Hacker News new | ask | show | jobs
by zzzeek 1334 days ago
well that's the thing with threads, you shouldn't be "spinning them up on the fly", you should have a fixed pool of threads. That then involves some architectural work up front (like 5 lines of code, ugh) and that's where everyone (under age 40) yawns and goes off to use asyncio instead (which oddly enough has a worker thread running in the form of the event loop, it's just all been presented nicely).
1 comments

It sounds like you're talking about a different situation. The parent comment was taking about thread-per-connection with blocking IO read call on each. Yes that means spinning up and shutting down threads as connections open and close, and that is 100% a valid strategy. If you have a fixed pool of n threads and you get n+1 connections then you're just going to have to ignore one at any given time (potentially causing deadlock depending on the relationship between the connections) or end up using a multiplexing API at which point you're not far off from async world anyway.

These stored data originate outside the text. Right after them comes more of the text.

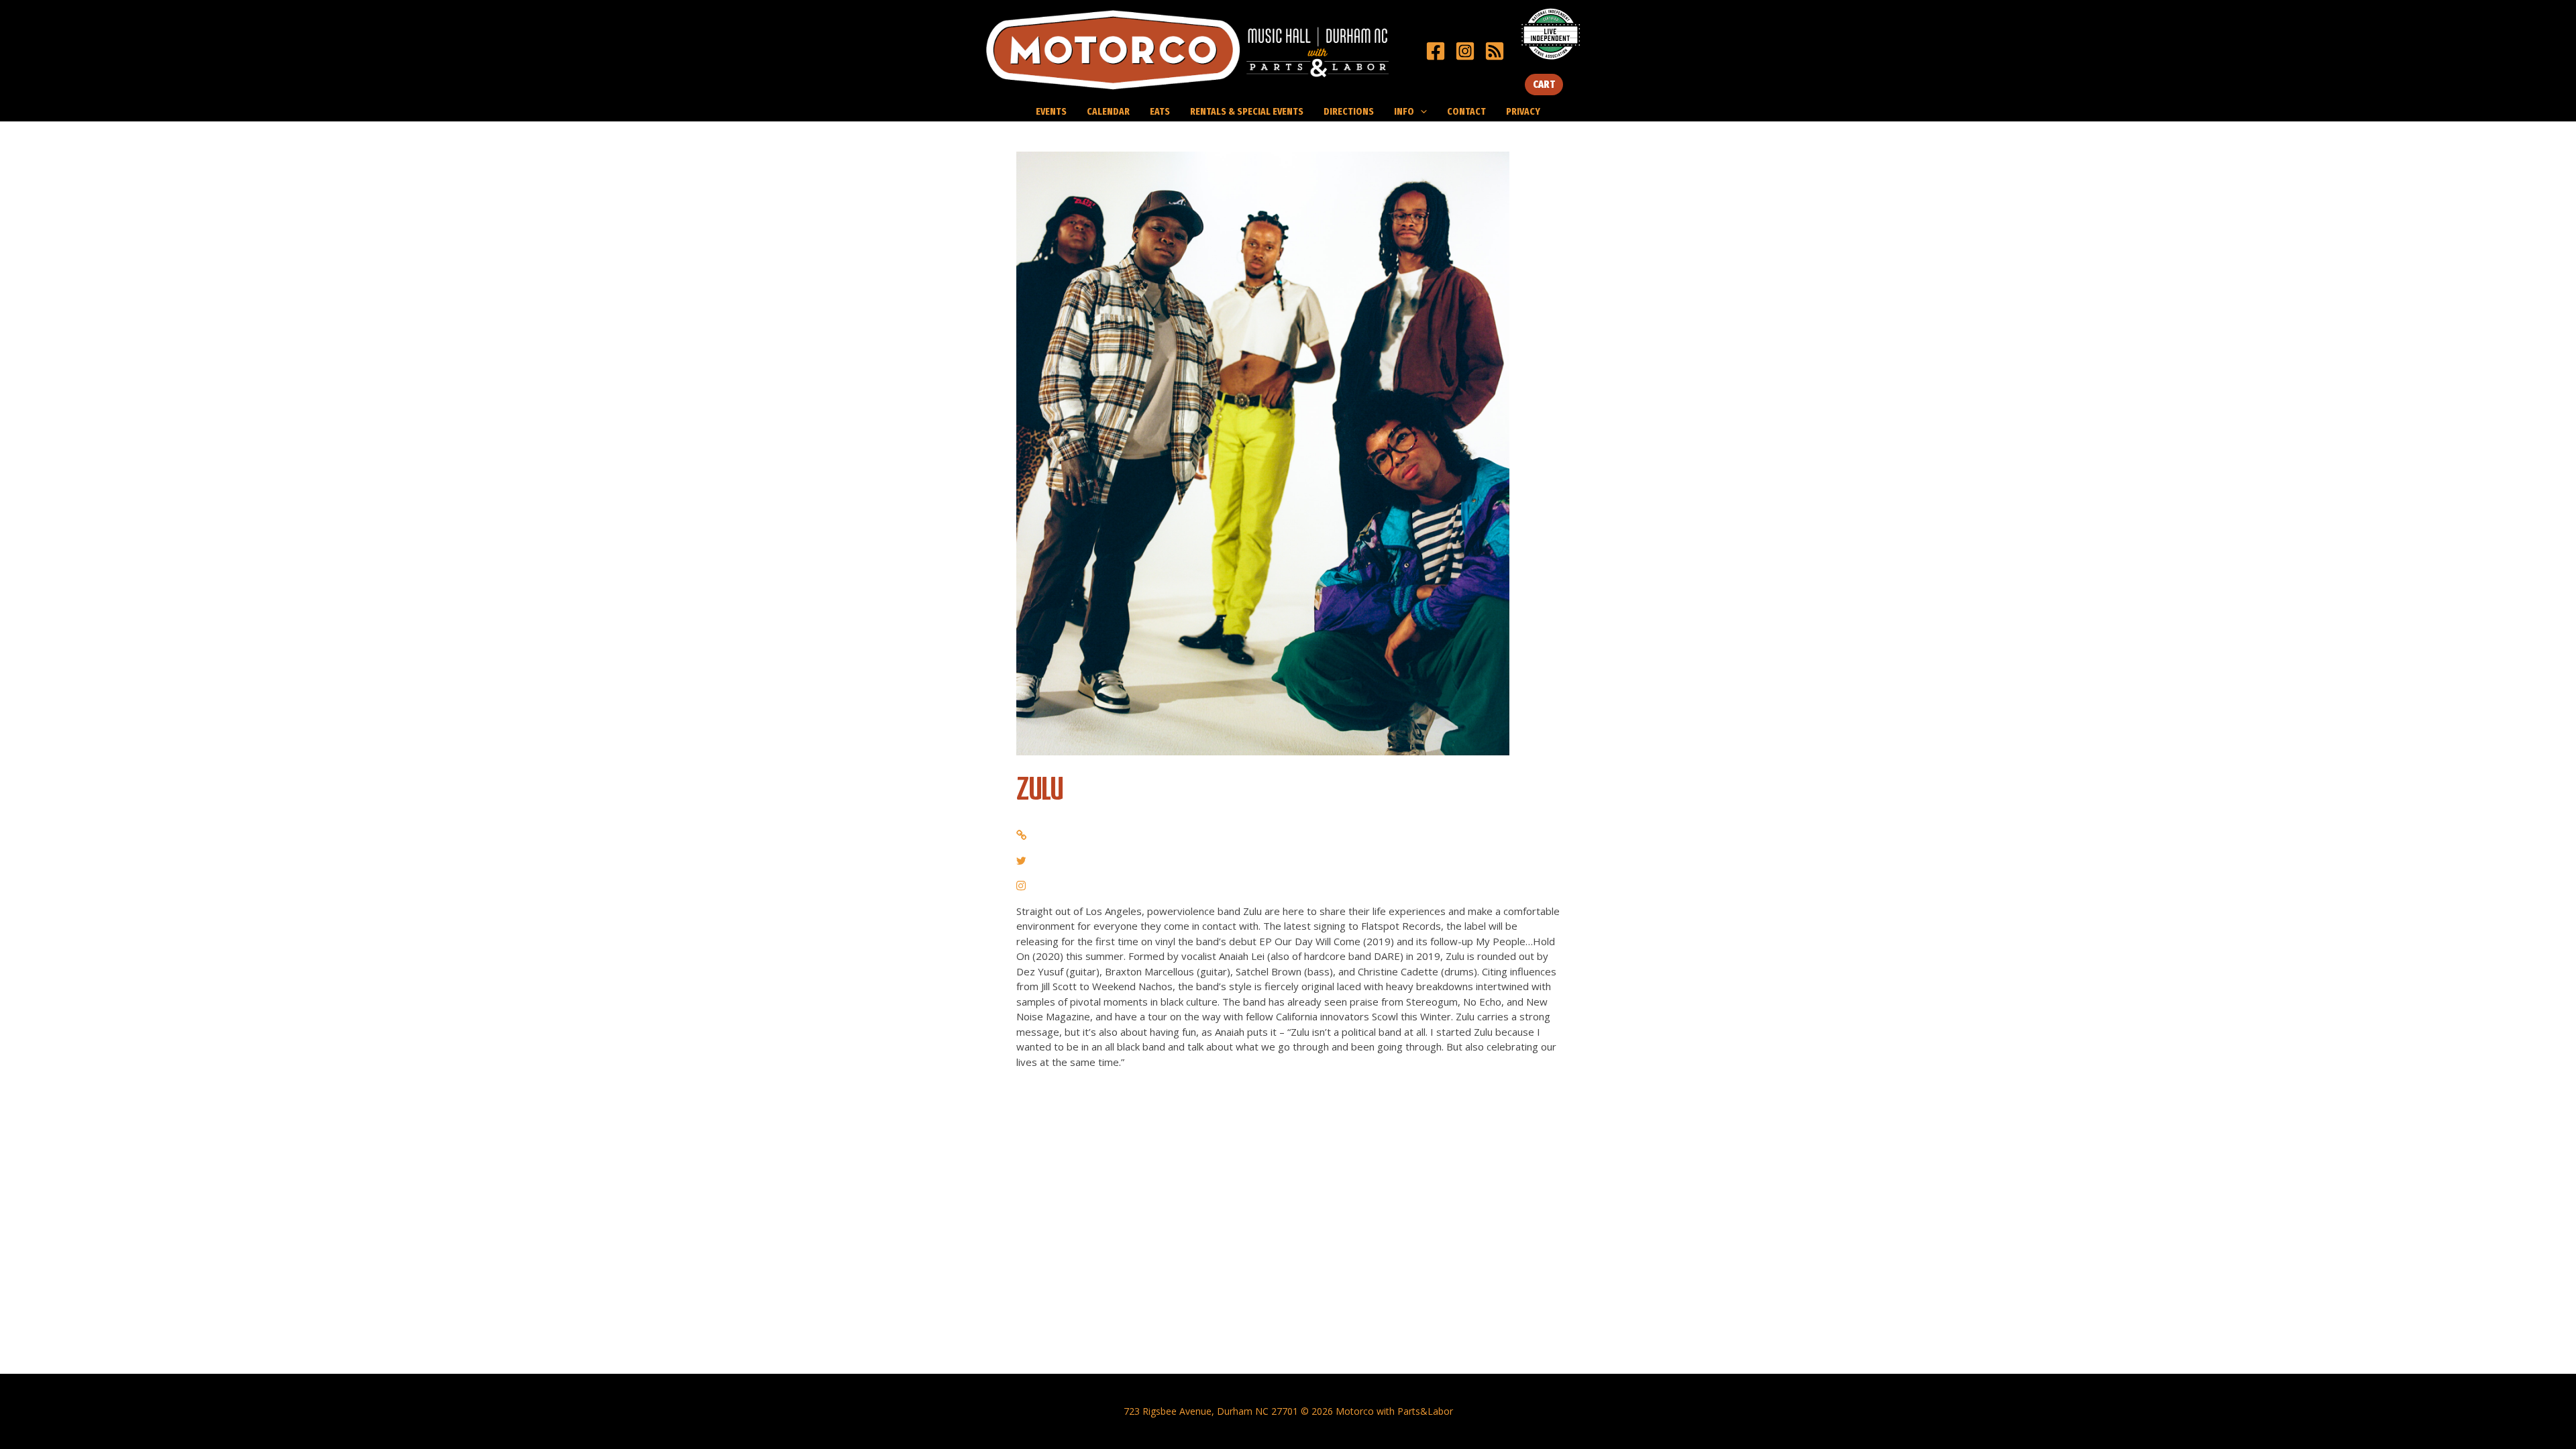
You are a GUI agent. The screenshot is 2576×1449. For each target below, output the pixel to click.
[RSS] (1495, 51)
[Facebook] (1436, 51)
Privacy (1523, 111)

Maybe you're talking about just submitting independent work items to run concurrently – yes async won't help much with that, because you're in the most trivial situation possible.

In more complex situations, with interrelationships between tasks (/threads), async syntax and task groups definitely has a huge impact. And, as I said, that's before you even get into how much easier it makes cancellation.

yes, parent was referring to "each thread with a blocking connection", but you still can (and probably should) use a thread pool for that. In the naive approach, new connections beyond the limit of your threadpool either have to wait, or you have to dynamically expand your threadpool. mod_wsgi's daemon mode has the option to use a thread pool of a fixed size to handle requests.

you can also use non-blocking handles with a fixed /dynamic threadpool and use epoll or similar to find those handles with data ready, and send those into your pool, thereby servicing an arbitrary number of connections with a controlled level of concurrency among them. MariaDB has an option to do that here: https://mariadb.com/kb/en/thread-pool-in-mariadb/ . this is not as trivial as spinning up asyncio tasks but that's because there's (AFAIK) no friendly library giving you an easy way of doing it. But it's Python and if you're writing a server to handle MariaDB server loads using a thread pool with direct use of epoll(), you're likely in the wrong language.